:: THE REQUEST ::
Count the lines in the data below that contain the string "icon", treating case as significant, and give only the number.

(Entries drawn from a data source)
══════════

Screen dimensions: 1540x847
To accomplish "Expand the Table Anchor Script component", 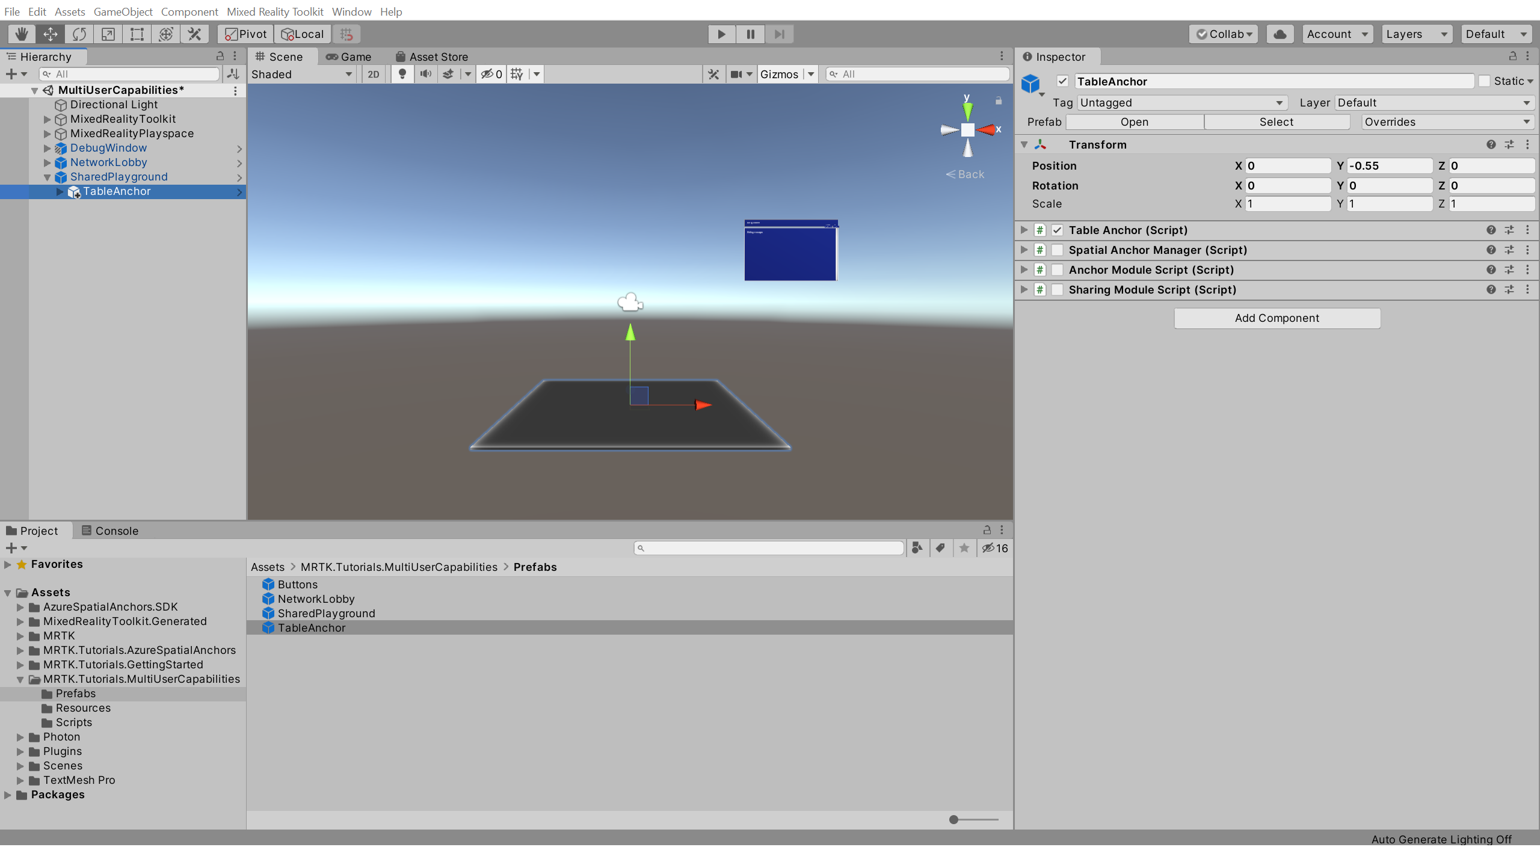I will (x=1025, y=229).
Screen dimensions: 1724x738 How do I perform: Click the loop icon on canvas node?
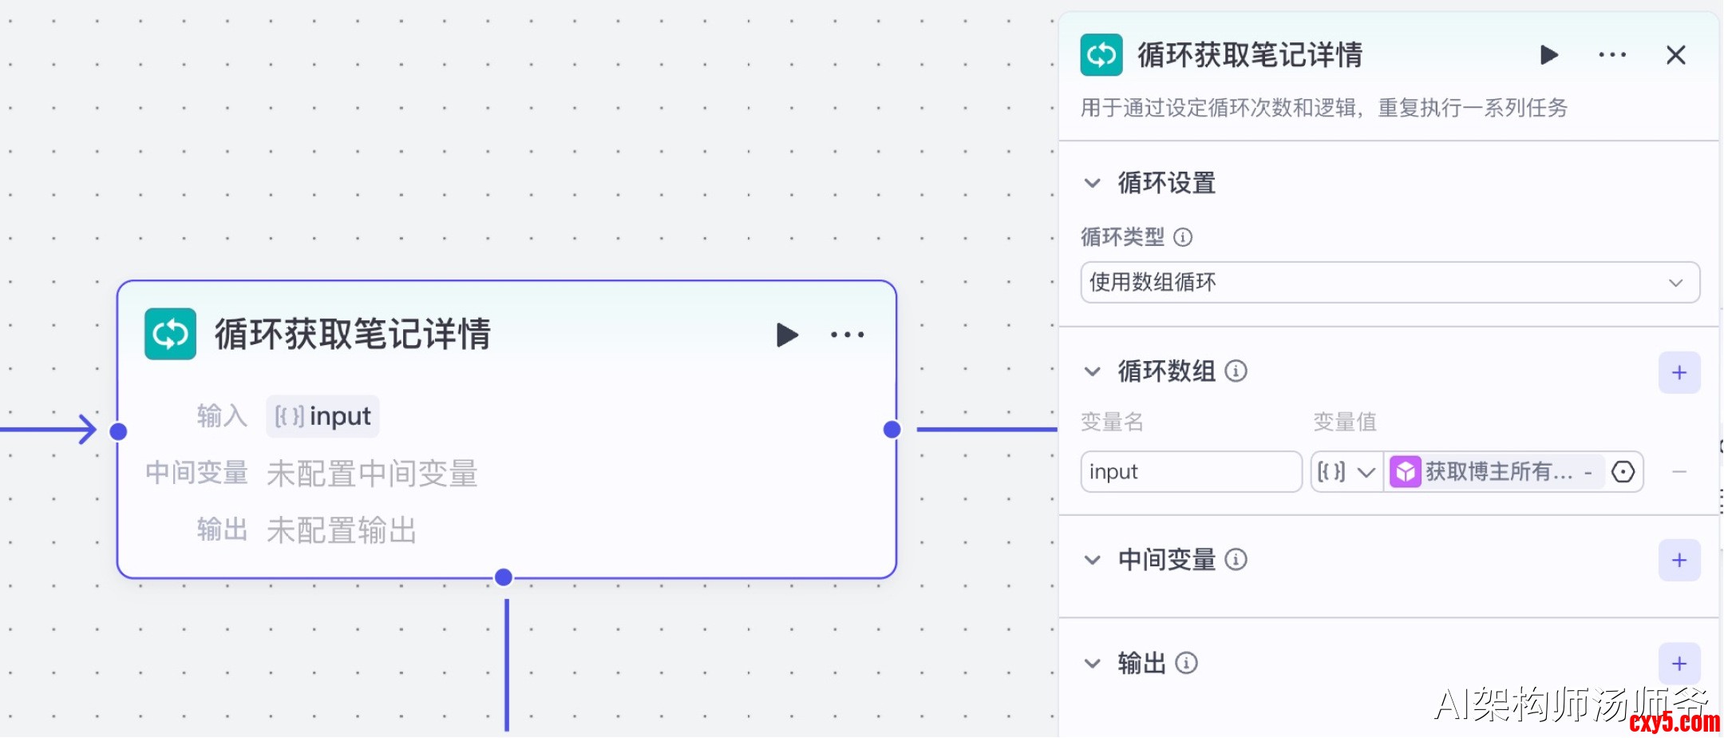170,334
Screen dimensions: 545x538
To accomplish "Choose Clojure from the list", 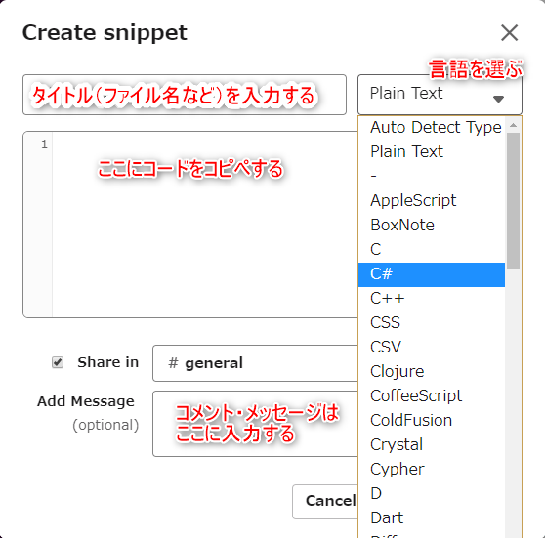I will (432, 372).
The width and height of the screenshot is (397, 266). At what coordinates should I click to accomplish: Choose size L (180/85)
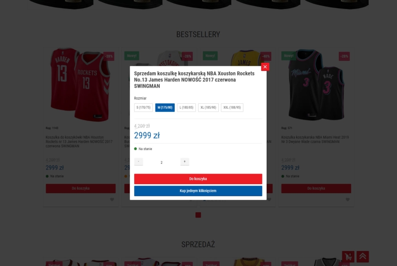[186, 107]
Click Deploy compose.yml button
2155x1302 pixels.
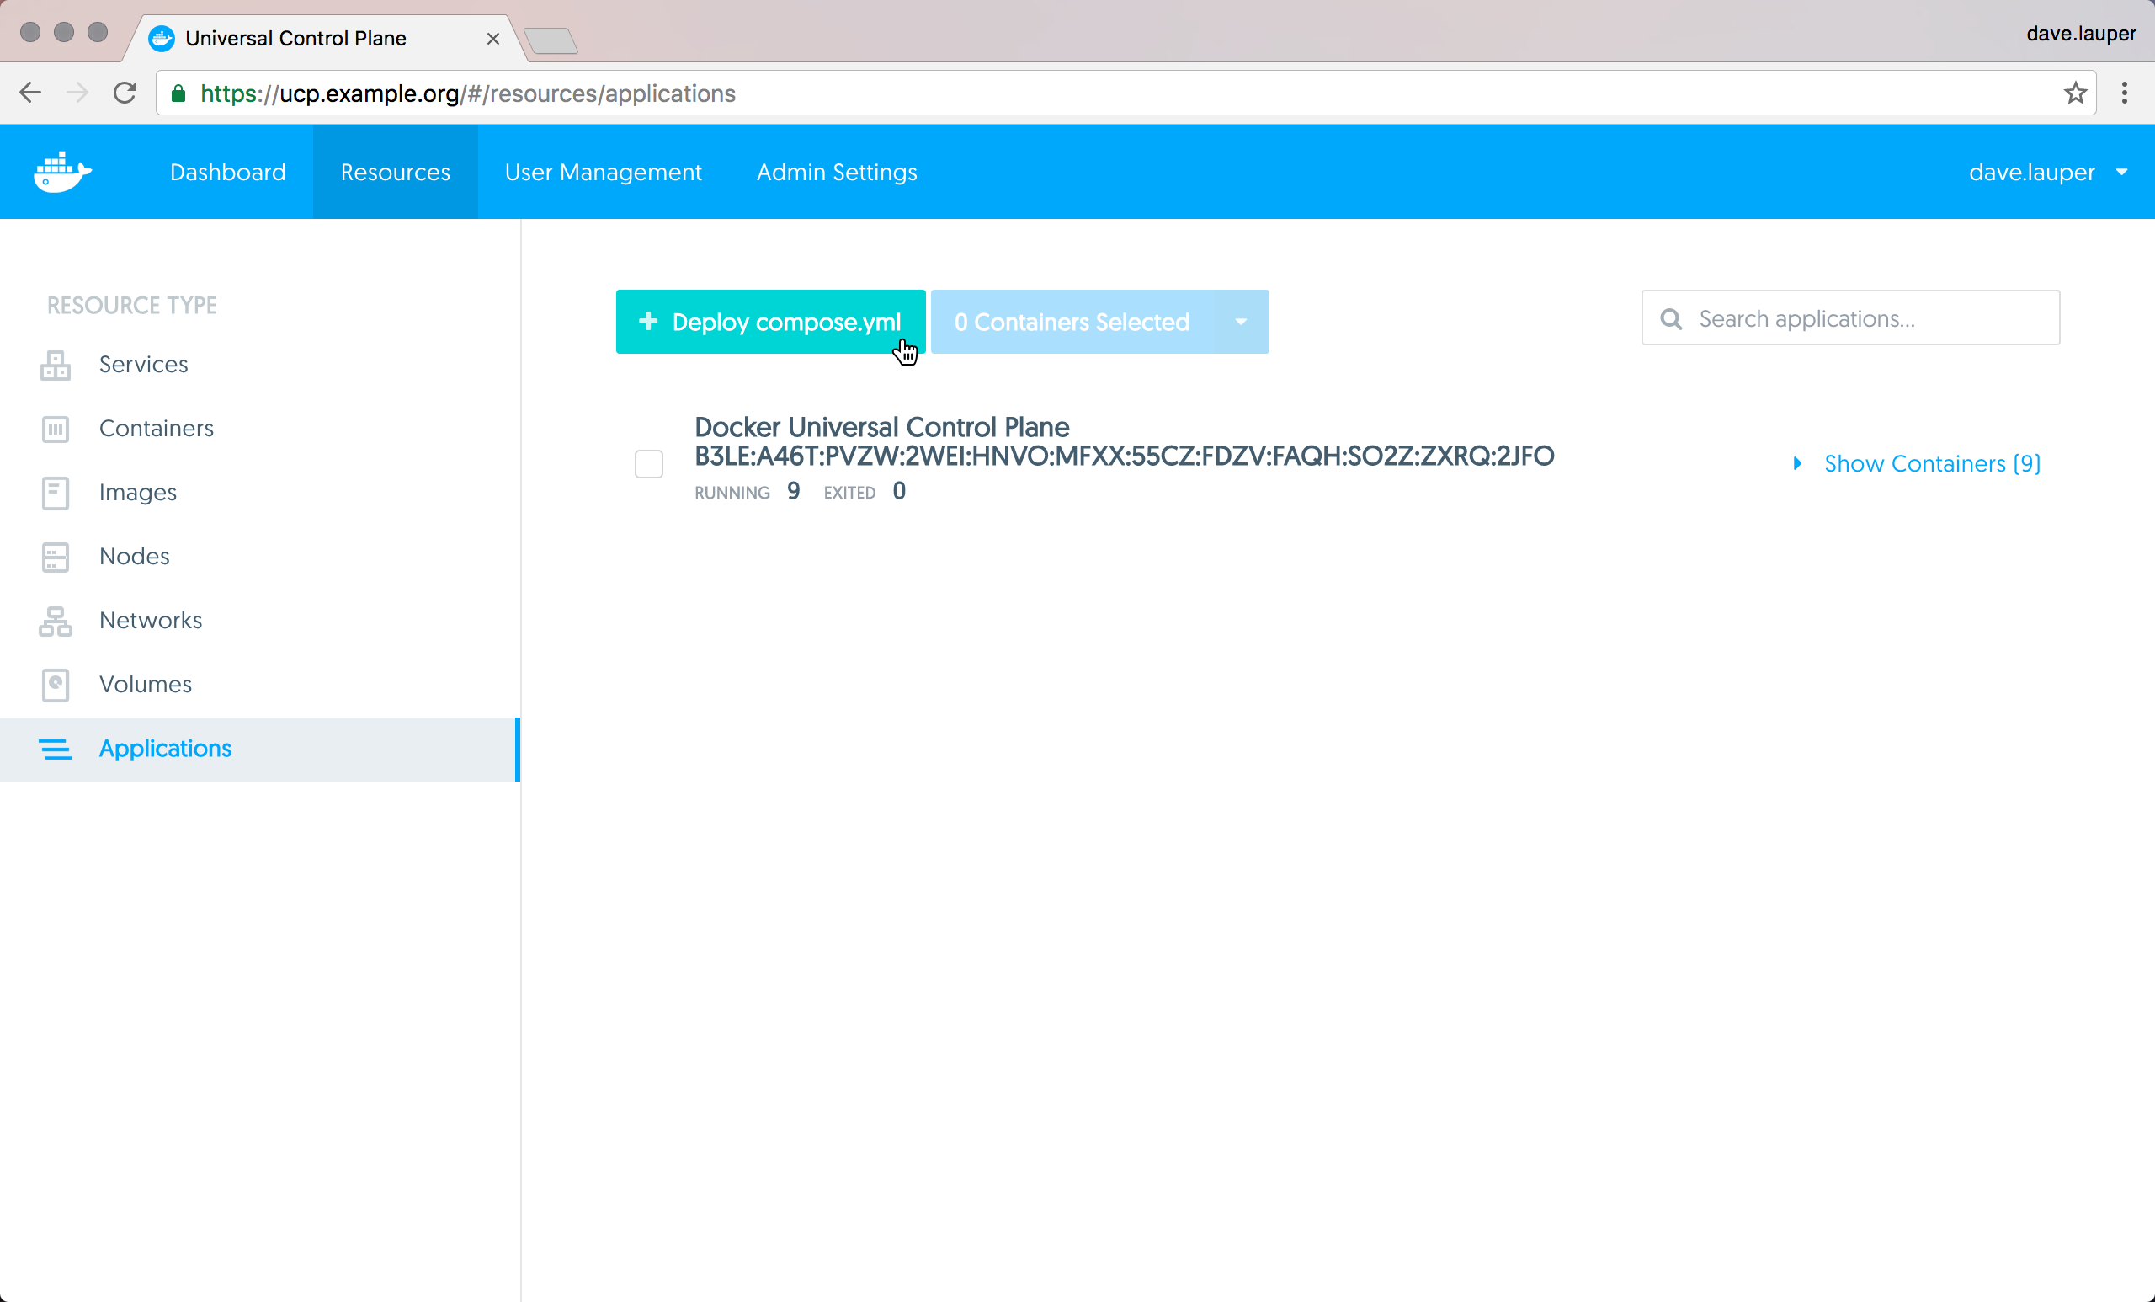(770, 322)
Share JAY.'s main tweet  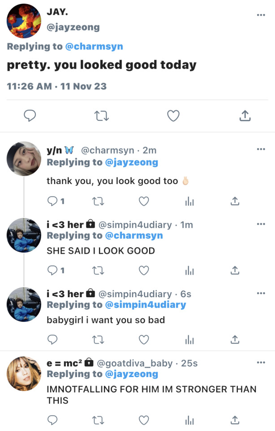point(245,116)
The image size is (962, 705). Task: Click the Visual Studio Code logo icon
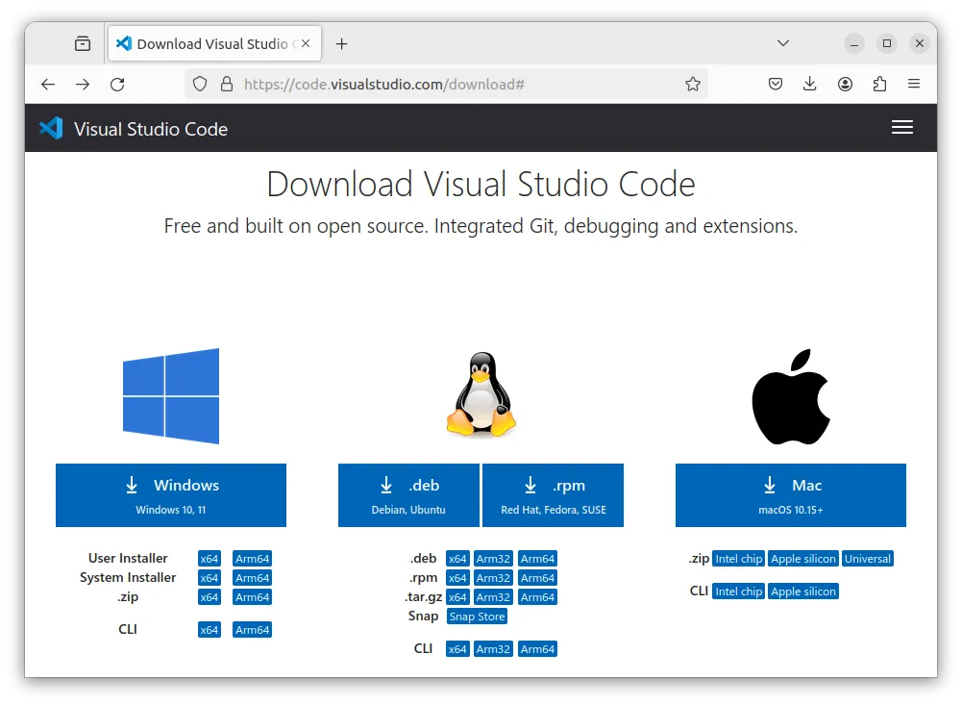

══════════

:: TASK SOLUTION ::
2